● **Directions**: Only the lines below between the ones containing "The height and" and "Click the share page icon", inclusive, are to be reproduced, each exactly as it stands.

● **Provided data**:
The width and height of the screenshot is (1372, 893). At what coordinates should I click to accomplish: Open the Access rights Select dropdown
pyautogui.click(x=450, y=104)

--

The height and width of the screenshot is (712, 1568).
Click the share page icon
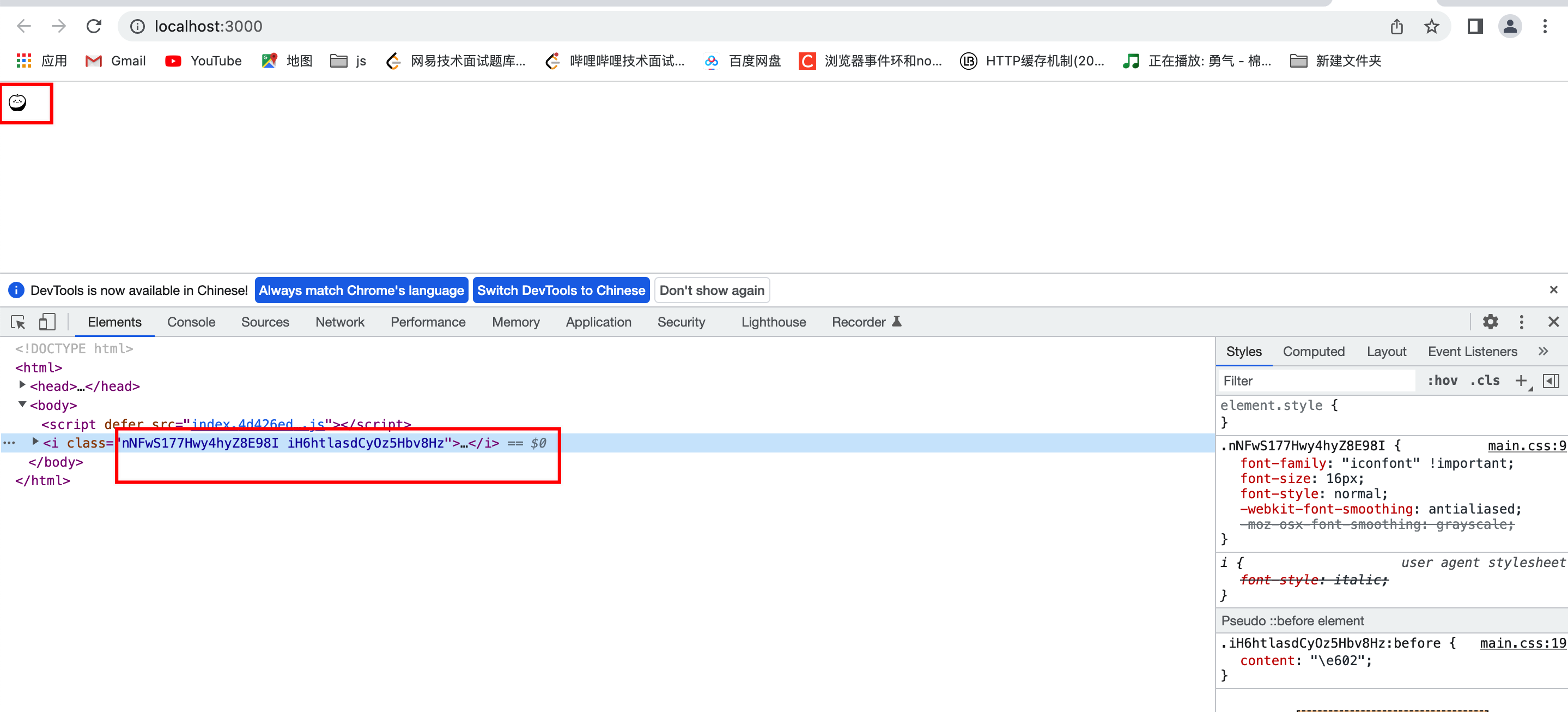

==

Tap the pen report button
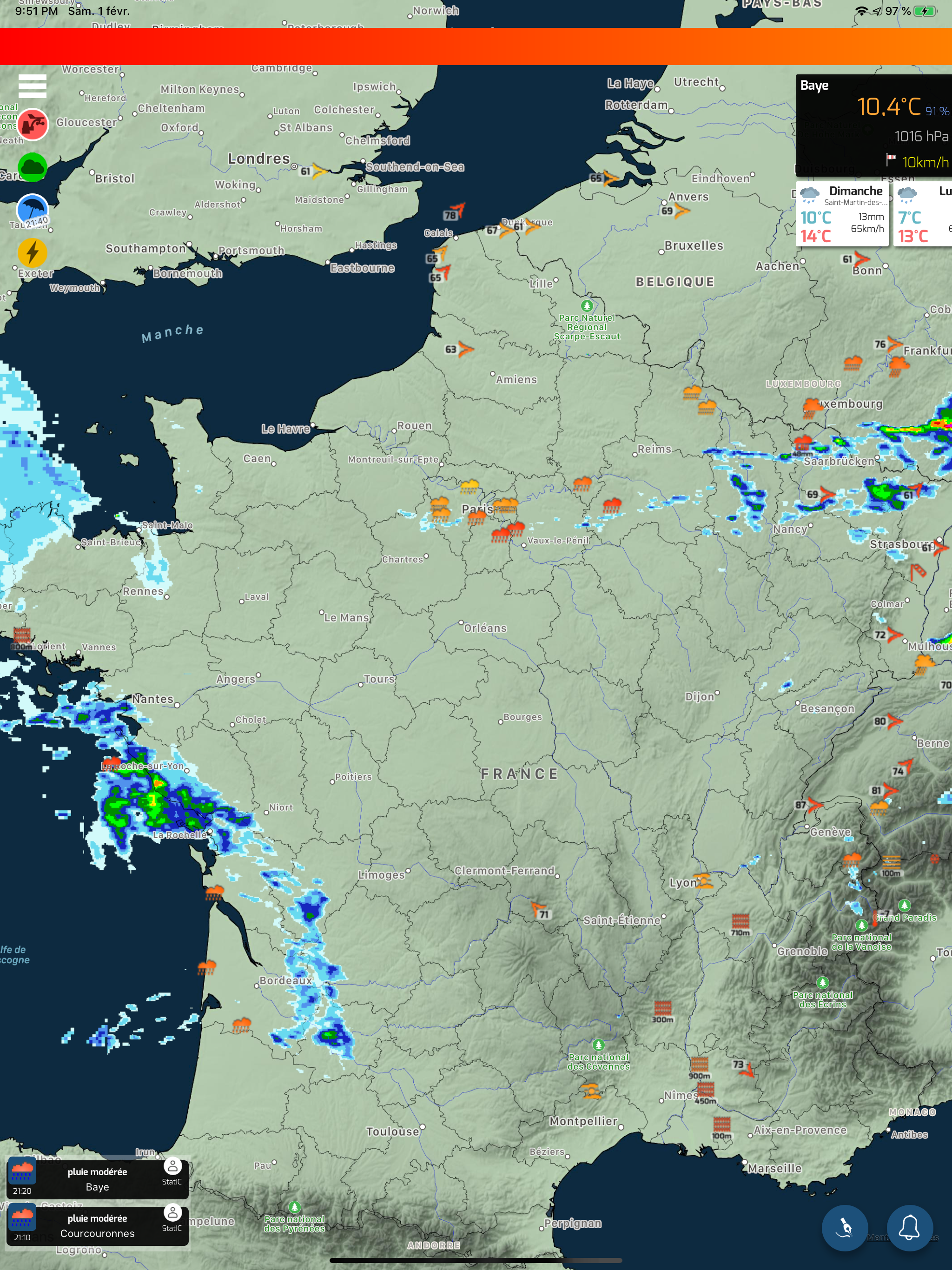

● **Answer section**:
The height and width of the screenshot is (712, 1568).
Click the share page icon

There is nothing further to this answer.